WASHINGTON– Colorado U.S. Senator Michael Bennet introduced a bill today to update the federal nursing home policy in order to improve care and oversight in nursing homes post-COVID-19 pandemic.
Bennet said, “We’ve learned about multiple cases of abuse, failures, and other mishandlings by long-term care facilities across the country that go back years prior to this public health crisis. That’s why I’m glad to join my colleagues in introducing this critical legislation that will improve oversight of these facilities, address staffing issues, and provide residents, families, and staff with the transparency they deserve.”

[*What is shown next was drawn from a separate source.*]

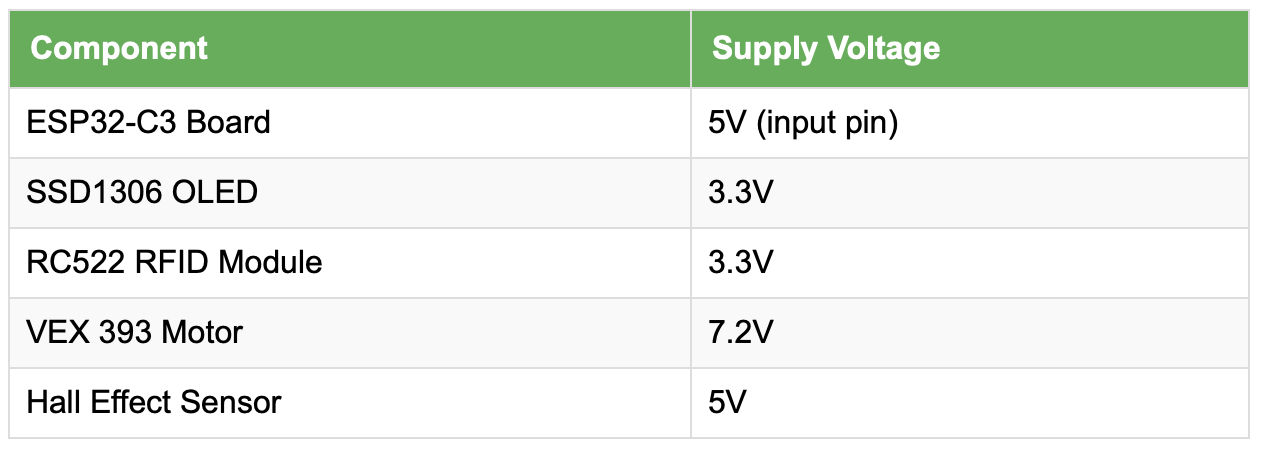Click the 3.3V cell for RC522 RFID

point(968,262)
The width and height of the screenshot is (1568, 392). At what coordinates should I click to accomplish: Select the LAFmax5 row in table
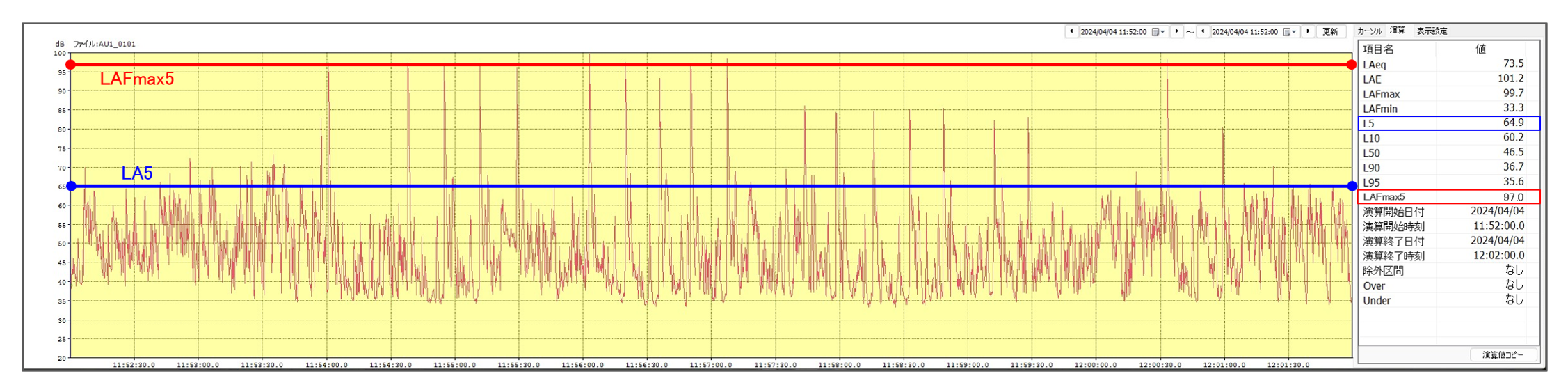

The bill is called the Nursing Home Improvement and Accountability Act and plans to modernize nursing homes through internal structural change, fill gaps in care staffing, improve accountability and more. A report from the U.S. Department of Health and Human Services Office of the Inspector General found that 71% of the nation’s 15,295 nursing homes have not been surveyed on their safety and quality of care since the start of the pandemic.
Part of the bill’s legislation would include a registered nurse being required to be available 24 hours a day, a minimum requirement of staff, a full-time infection control and prevention specialist on staff, a wage raise for personnel and more Medicaid resources to be made available to residents.
A report from the Government Accountability Office found that only 25% of facilities met staffing thresholds the federal government has said are needed to avoid quality problems. It also found that from June 2020 to January 2021, all nursing homes in Colorado had an outbreak lasting at least a week, while approximately 87% of nursing homes in Colorado had outbreaks longer than 5 weeks.
Almost one in three COVID-19 deaths in the United States were connected to nursing homes.